Victory Garden at the White House
Obamas to Plant White House Vegetable Garden
Scheduled to break ground on the first day of Spring, the AP reports, “The White House is getting a new garden. First lady Michelle Obama is scheduled to break ground Friday on a new garden near the fountain on the South Lawn…” Michelle Obama envisions the organic garden on the White House lawn as a means of educating children and communities about healthful eating and as a source of fresh herbs and vegetables for the family and guests.
Eat the View Campaign
100,000 people signed a petition asking the Obamas to replant a Victory Garden at the White House, and recent news reports indicate that they are about to reap what they sowed.
For advocates of sustainable and healthy foods, this harvest of good news was as welcome as the summer’s first red-ripe tomato. “I’m thrilled for the Obama family and for all who will be inspired by their example to grow gardens of their own this year,” said Roger Doiron, founder of the nonprofit Kitchen Gardeners International and leader of the successful petition campaign, “Eat the View.”
Launched in February 2008, Eat the View proposed that the Obamas replant a White House Victory Garden while planting a few extra rows for the hungry. Over the course of the past month, the Eat the View campaign has touted the economic benefits of home gardens as part of its pitch to White House staff members. (Read “What’s a Home Garden Worth?”) As proof, Doiron and his wife spent nine months weighing and recording each vegetable they pulled from their 1,600-square-foot garden outside Portland, Maine.
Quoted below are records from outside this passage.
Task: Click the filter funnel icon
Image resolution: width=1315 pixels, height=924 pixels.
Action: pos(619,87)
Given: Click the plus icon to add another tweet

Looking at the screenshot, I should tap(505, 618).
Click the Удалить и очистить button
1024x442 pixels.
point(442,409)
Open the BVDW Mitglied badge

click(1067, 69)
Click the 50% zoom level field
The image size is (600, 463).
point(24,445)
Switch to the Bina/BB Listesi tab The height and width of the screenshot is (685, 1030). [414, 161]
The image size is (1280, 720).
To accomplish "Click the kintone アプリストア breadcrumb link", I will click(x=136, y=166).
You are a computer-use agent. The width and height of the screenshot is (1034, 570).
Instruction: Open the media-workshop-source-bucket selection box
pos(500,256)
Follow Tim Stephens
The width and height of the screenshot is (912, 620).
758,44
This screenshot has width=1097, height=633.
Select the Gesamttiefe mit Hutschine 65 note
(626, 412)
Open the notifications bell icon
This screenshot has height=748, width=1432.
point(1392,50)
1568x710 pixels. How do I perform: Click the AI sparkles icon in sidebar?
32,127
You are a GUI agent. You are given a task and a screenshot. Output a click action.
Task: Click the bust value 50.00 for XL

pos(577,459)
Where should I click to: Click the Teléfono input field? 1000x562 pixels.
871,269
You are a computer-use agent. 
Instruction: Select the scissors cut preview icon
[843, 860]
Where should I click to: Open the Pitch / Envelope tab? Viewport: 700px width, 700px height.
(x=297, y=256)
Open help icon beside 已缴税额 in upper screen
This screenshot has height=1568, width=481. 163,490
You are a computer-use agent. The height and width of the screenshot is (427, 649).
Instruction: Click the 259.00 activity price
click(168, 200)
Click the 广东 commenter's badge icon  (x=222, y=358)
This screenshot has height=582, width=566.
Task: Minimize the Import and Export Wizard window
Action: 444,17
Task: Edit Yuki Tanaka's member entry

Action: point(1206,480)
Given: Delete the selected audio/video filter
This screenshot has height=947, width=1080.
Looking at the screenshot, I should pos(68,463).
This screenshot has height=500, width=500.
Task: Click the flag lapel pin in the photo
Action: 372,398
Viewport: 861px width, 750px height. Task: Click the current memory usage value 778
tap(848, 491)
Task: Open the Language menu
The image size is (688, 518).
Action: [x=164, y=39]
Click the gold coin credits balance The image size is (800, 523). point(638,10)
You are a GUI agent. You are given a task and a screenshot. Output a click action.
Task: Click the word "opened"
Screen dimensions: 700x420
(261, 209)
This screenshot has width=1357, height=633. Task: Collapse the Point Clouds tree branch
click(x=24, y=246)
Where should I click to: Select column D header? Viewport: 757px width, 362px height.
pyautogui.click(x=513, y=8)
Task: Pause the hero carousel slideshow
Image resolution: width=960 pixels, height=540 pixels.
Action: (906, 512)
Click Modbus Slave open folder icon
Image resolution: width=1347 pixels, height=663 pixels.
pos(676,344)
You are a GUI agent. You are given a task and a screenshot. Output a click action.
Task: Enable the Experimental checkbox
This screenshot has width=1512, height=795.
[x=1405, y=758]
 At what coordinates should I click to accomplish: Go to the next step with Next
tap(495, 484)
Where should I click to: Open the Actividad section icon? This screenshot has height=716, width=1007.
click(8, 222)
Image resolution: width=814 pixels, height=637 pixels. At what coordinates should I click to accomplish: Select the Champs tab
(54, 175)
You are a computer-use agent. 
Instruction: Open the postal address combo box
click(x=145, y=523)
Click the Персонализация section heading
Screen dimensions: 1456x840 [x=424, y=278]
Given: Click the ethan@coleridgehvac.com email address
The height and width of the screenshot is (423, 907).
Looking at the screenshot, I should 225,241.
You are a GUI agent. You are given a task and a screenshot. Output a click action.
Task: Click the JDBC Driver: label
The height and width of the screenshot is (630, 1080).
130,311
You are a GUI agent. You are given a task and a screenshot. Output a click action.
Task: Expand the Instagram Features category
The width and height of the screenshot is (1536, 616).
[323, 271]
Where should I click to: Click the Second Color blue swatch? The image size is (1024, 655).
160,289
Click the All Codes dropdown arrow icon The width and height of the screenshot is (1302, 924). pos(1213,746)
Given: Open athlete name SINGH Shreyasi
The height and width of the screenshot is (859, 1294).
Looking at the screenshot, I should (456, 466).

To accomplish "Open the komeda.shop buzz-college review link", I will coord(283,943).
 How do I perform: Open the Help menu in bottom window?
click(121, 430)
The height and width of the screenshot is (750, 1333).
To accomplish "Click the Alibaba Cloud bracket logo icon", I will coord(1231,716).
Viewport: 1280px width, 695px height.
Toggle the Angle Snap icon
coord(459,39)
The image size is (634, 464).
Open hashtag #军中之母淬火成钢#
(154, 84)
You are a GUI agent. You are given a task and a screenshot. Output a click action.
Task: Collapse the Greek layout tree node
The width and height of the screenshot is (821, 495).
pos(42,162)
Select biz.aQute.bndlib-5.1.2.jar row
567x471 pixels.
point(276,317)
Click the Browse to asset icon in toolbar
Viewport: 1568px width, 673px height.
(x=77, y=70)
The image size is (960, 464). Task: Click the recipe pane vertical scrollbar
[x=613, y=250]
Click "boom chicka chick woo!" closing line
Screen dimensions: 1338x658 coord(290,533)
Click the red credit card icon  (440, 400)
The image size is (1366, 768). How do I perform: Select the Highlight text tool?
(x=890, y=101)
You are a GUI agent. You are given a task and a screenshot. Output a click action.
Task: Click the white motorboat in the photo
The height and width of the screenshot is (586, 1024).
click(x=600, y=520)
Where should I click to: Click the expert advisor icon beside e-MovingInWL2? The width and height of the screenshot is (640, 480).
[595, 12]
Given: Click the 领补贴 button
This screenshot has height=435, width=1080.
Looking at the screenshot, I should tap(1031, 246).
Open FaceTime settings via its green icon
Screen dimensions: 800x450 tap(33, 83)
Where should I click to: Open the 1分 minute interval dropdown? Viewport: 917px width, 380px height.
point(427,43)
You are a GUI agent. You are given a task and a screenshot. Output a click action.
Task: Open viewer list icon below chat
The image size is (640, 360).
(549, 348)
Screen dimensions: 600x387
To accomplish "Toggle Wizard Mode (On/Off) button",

After counting the final winter leaves of salad, they found that they had saved about $2,150 by growing produce for their family of five instead of buying it. “If you consider that there are millions of American families who could be making similar, home-grown savings, those are no small potatoes,” Doiron said.
History of Harvest at the White House
While the Obamas’ garden and the online technologies that campaigned for it might be new, the idea of an edible landscape at the White House is not. Throughout its history, the White House has been home to food gardens of different shapes and sizes and even to a lawn-mowing herd of sheep in 1918. (Read: A Short History of America’s Garden.) The appeal of the White House garden project, Doiron asserts, is that it serves as a bridge between the country’s past and its future. “The last time food was grown on the White House lawn was in 1943, when the country was at war, the economy was struggling and people were looking to the First Family for leadership. It made sense before and it makes sense again as we try to live within our own means and those of the planet.”